Go through the data and retrieve each line that includes the string "value".
Top of INPUT MATERIAL
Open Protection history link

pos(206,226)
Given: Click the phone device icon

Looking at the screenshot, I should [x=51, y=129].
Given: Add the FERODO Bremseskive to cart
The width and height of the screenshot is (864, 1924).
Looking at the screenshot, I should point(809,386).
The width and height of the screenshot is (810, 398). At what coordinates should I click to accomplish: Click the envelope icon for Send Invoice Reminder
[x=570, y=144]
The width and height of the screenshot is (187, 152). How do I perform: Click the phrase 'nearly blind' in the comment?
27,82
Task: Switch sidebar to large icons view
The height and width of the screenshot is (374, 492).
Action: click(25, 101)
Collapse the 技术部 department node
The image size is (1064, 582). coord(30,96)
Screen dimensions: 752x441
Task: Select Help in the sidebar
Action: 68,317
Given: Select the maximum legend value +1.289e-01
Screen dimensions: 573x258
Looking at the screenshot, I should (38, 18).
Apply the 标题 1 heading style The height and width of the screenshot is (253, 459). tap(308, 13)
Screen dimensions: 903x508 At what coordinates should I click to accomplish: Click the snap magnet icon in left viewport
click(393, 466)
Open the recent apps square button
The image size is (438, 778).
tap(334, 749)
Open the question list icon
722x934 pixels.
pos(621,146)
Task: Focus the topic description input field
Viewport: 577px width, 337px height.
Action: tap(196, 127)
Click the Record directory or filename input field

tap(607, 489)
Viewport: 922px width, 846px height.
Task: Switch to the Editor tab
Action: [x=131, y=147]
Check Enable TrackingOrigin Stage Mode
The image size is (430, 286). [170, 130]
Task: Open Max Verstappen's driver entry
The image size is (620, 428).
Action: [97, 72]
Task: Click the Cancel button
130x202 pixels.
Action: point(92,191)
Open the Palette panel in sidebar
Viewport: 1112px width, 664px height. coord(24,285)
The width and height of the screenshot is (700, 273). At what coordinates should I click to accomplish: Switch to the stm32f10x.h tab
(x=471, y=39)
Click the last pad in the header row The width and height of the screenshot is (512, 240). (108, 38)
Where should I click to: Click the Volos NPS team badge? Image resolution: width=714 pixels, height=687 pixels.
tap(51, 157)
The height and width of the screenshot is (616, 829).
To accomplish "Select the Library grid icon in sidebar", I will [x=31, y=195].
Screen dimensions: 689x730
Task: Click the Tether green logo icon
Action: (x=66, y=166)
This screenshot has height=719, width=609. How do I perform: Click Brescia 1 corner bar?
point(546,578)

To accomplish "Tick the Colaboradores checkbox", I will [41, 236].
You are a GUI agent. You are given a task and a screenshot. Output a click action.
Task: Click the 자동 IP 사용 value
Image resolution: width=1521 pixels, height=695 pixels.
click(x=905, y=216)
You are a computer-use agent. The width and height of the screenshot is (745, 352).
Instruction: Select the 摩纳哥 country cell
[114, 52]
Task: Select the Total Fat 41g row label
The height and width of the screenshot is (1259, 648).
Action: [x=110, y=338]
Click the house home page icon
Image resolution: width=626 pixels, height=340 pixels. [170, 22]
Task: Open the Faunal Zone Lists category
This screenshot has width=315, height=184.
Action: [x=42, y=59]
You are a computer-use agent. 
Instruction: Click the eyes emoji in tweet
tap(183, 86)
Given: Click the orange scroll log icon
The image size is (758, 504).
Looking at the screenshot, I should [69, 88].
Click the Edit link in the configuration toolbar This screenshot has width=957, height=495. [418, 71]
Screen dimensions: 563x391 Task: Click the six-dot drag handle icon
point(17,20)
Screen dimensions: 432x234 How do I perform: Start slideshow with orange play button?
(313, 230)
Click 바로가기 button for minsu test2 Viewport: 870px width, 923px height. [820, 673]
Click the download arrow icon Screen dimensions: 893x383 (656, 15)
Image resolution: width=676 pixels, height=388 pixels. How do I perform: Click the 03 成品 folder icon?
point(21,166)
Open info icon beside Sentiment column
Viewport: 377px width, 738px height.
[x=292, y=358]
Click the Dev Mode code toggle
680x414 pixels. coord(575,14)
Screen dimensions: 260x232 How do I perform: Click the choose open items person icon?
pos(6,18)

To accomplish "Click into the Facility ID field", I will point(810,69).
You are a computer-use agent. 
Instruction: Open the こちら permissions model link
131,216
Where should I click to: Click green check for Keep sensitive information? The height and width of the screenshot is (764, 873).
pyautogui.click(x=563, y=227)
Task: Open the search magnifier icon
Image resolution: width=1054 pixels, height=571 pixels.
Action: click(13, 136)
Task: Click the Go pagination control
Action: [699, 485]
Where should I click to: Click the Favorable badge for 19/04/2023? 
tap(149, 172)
Bottom of INPUT MATERIAL
WRITTEN RESPONSE
Given: Select the maximum legend value +1.289e-01
Task: Click the 자동 IP 사용 value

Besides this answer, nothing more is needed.